Dans un rapport rendu public le samedi 25 juillet 2026 à Kinshasa, l’ONG internationale Médecins Sans Frontières (MSF) dénonce la multiplication des attaques et des incidents de sécurité touchant les hôpitaux, le personnel médical et les patients dans plusieurs provinces de la République démocratique du Congo.
MSF révèle que dès les premiers mois de l’année 2025, plusieurs civils ont été tués ou blessés devant l’hôpital général de Masisi (Nord-Kivu) lors d’affrontements armés pour le contrôle de la ville. L’organisation souligne que ses établissements de santé sont régulièrement exposés aux combats. Les tirs à proximité des structures médicales, le blocage des ambulances, ainsi que le cambriole et la détérioration de ses installations entraînent des conséquences dramatiques pour les populations civiles. En octobre, deux centres soutenus par MSF dans les territoires de Masisi et Rutshuru ont notamment été touchés par des balles perdues au cours d’une même semaine.
L’insécurité touche directement le personnel humanitaire en première ligne. MSF déplore qu’au cours de l’année 2025, trois de ses employés ont perdu la vie dans le Nord-Kivu : l’un succombant à une balle perdue, un autre abattu à son domicile par un homme armé, en plus de plusieurs blessés parmi le personnel.
Cette violence généralisée vient aggraver une situation sanitaire déjà très précaire dans l’Est de la RDC. Le rapport dresse une cartographie des violences survenues en 2025 dans plusieurs zones clés :
- Goma (avril 2025) : Des violences à l’hôpital de Kyeshero ont provoqué la mort d’une personne et fait plusieurs blessés.
- Walikale : La base opérationnelle ainsi que des véhicules de MSF ont été endommagés.

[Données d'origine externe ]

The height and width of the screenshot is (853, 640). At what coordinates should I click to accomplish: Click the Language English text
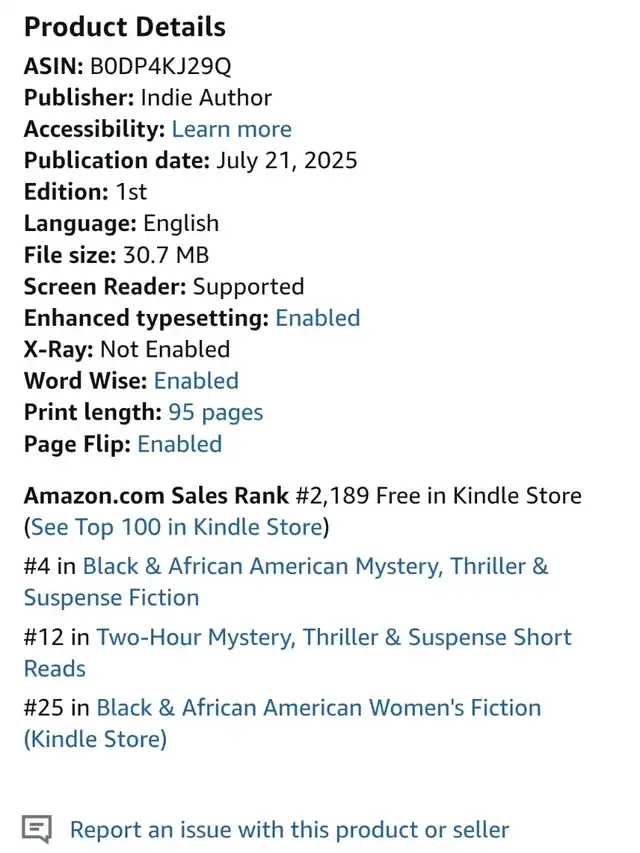121,224
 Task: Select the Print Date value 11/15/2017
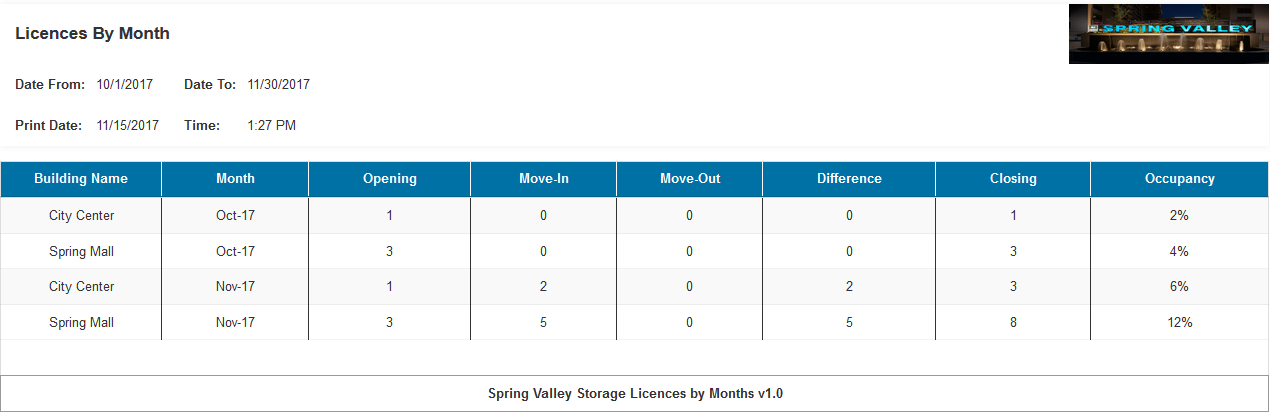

- Uvira : Des tirs signalés à l’intérieur d’un hôpital illustrent les risques permanents courus par les soignants et les patients.
Face à cette détresse, l’organisation réclame un sursaut immédiat des belligérants : « Le MSF appelle à la protection des structures sanitaires et du personnel médical, conformément aux principes du droit international humanitaire. L’organisation insiste sur la nécessité de garantir un accès sécurisé aux soins pour les populations civiles affectées par les violences dans l’Est de la République démocratique du Congo », a mentionné cette organisation.